--- PROBLEM STATEMENT ---
Beginning with the line in which "754x512 pixels. Task: Open the 設定..(S) menu" appears, transcribe each line word for word until the records end. Do not include pictures.

━━━ INPUT DATA

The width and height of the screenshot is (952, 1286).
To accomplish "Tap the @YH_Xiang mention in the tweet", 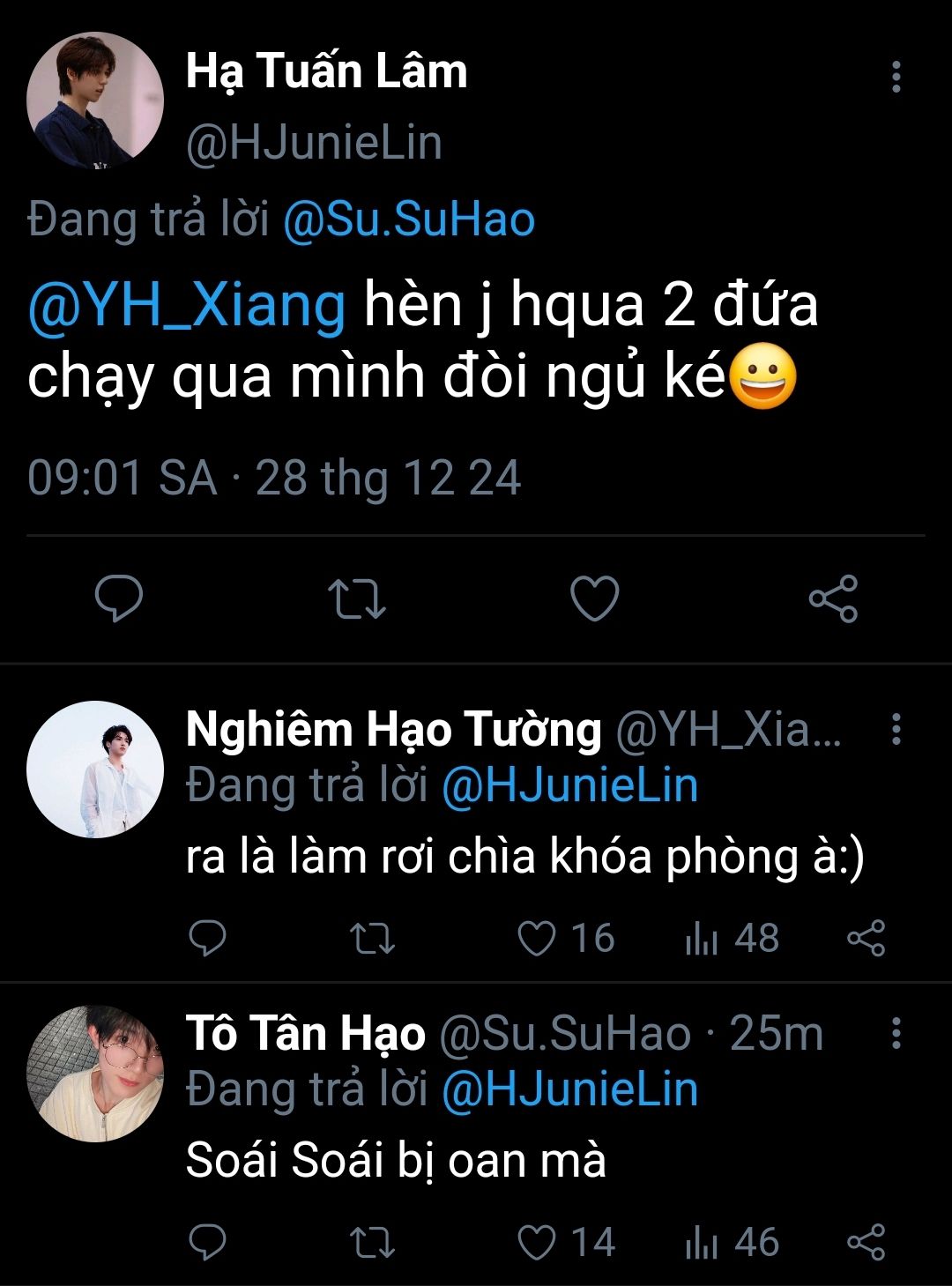I will (187, 306).
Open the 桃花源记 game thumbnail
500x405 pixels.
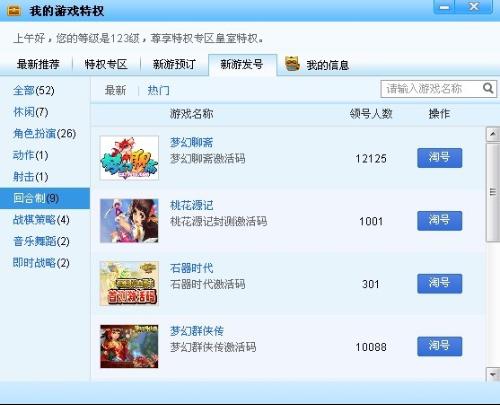129,221
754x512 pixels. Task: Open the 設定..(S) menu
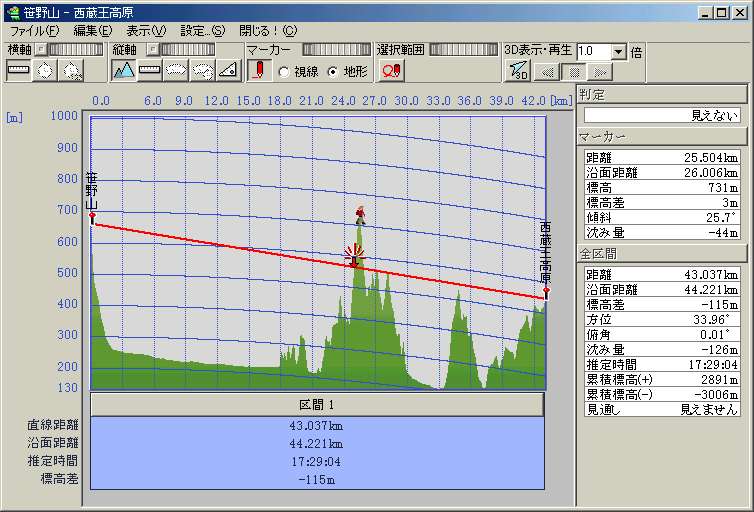tap(202, 31)
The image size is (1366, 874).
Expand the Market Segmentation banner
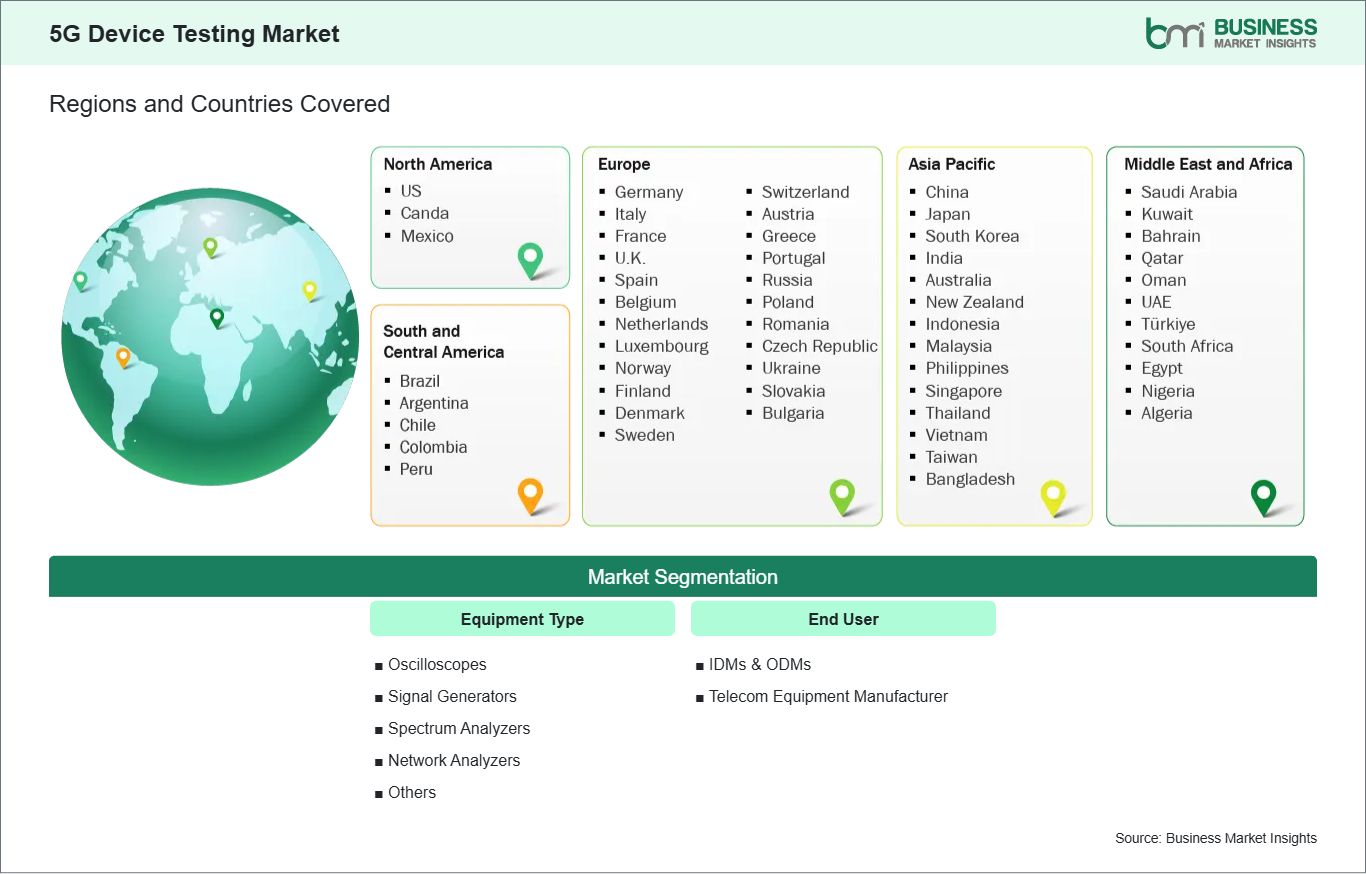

━━━━━━

--- RESULT OF THE EXERCISE ---
754x512 pixels. Task: Open the 設定..(S) menu
tap(202, 31)
The image size is (1366, 874).
Expand the Market Segmentation banner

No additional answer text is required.